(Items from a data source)
»»

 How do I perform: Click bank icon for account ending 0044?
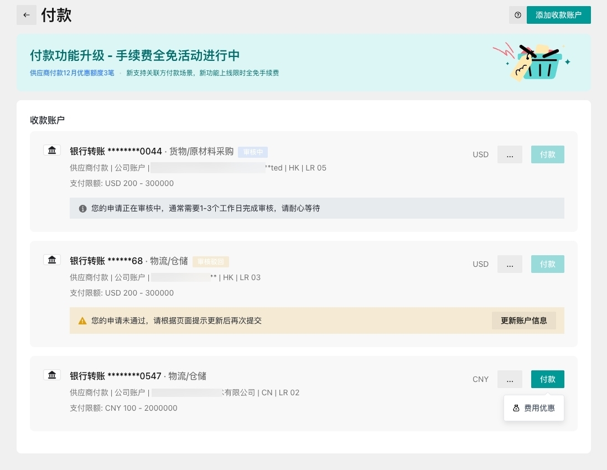coord(51,150)
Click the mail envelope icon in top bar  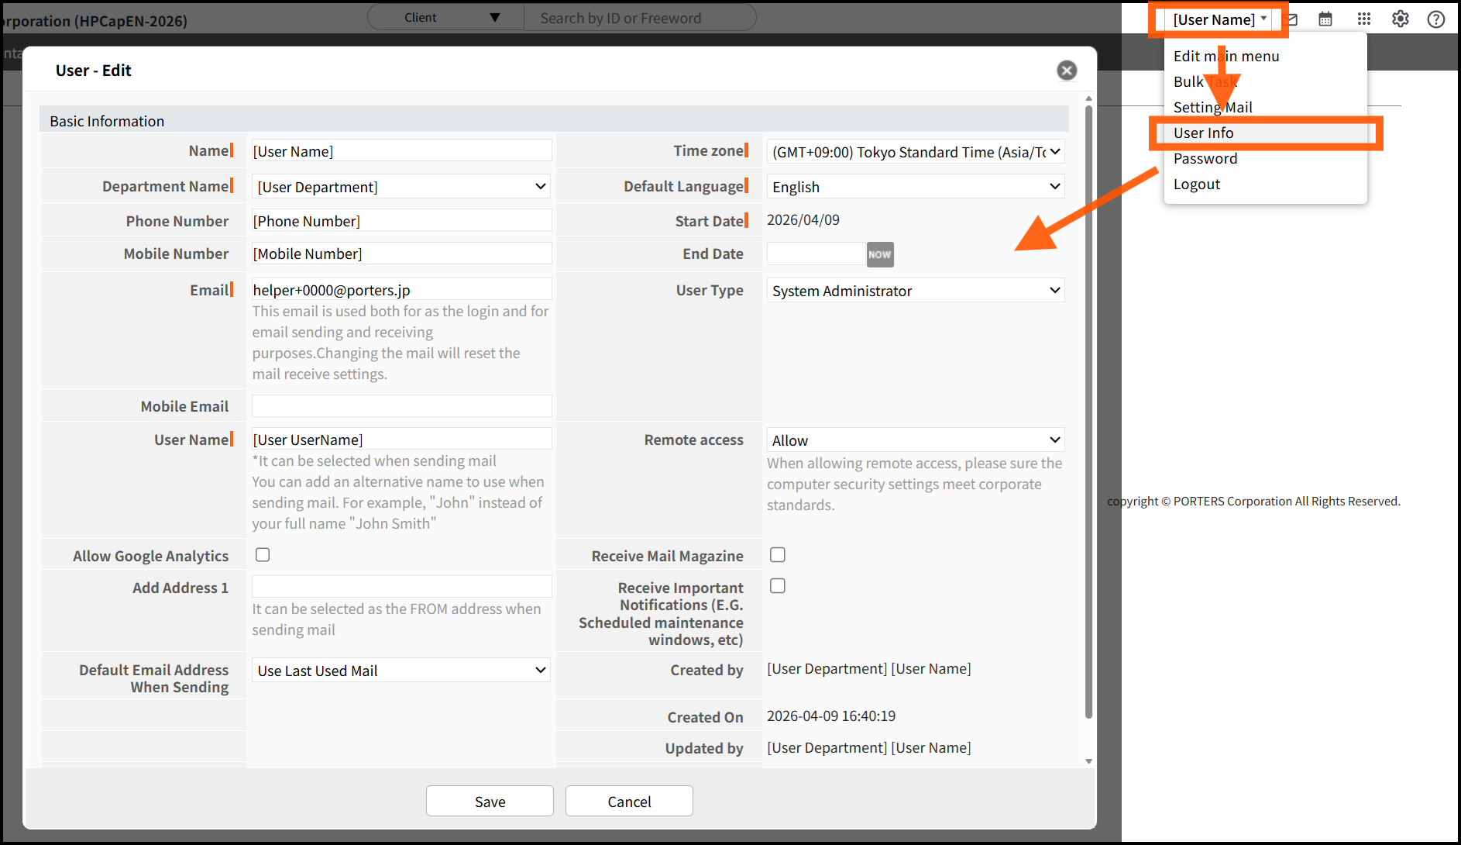1294,19

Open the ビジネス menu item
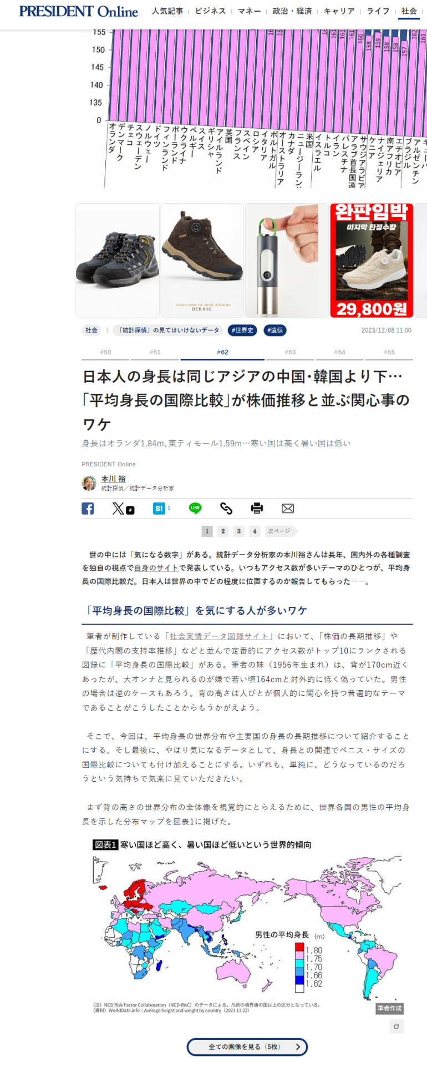210,11
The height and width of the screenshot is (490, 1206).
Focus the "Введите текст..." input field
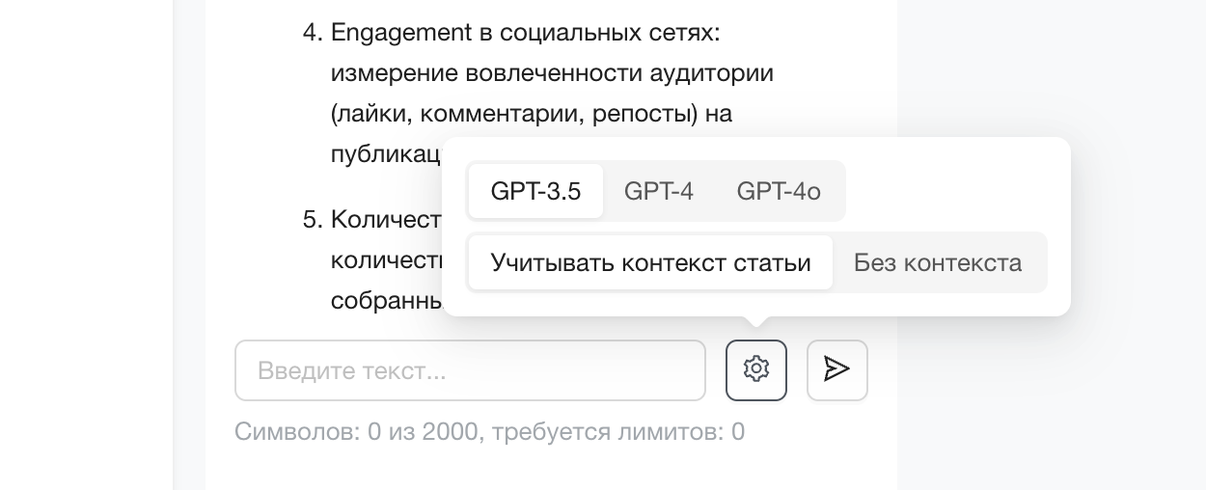470,370
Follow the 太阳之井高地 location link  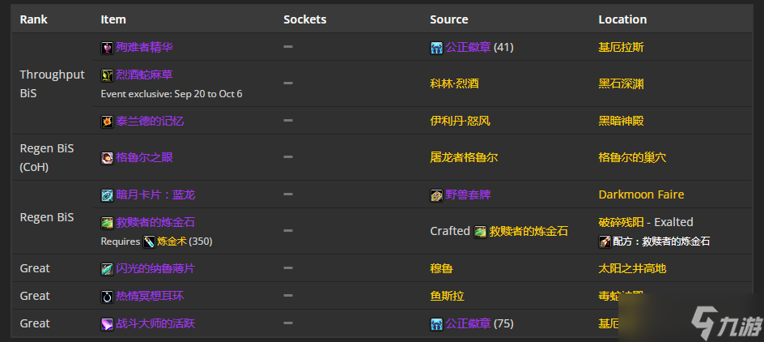click(x=632, y=268)
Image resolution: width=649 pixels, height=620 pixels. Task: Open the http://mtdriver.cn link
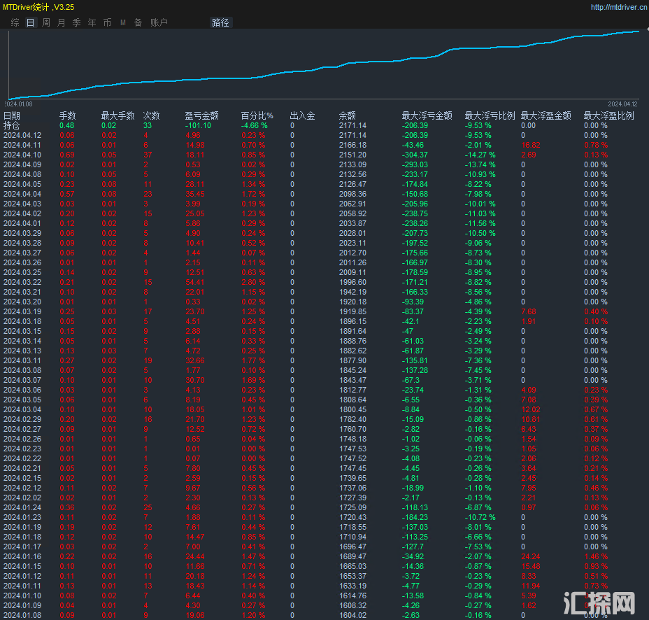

««

Goal of the exercise -> Please pull out each line of the data above that contains the word "Open", matching case exactly.

Result below ->
Open the ビジネス menu item
Image resolution: width=649 pixels, height=620 pixels. Task: Open the http://mtdriver.cn link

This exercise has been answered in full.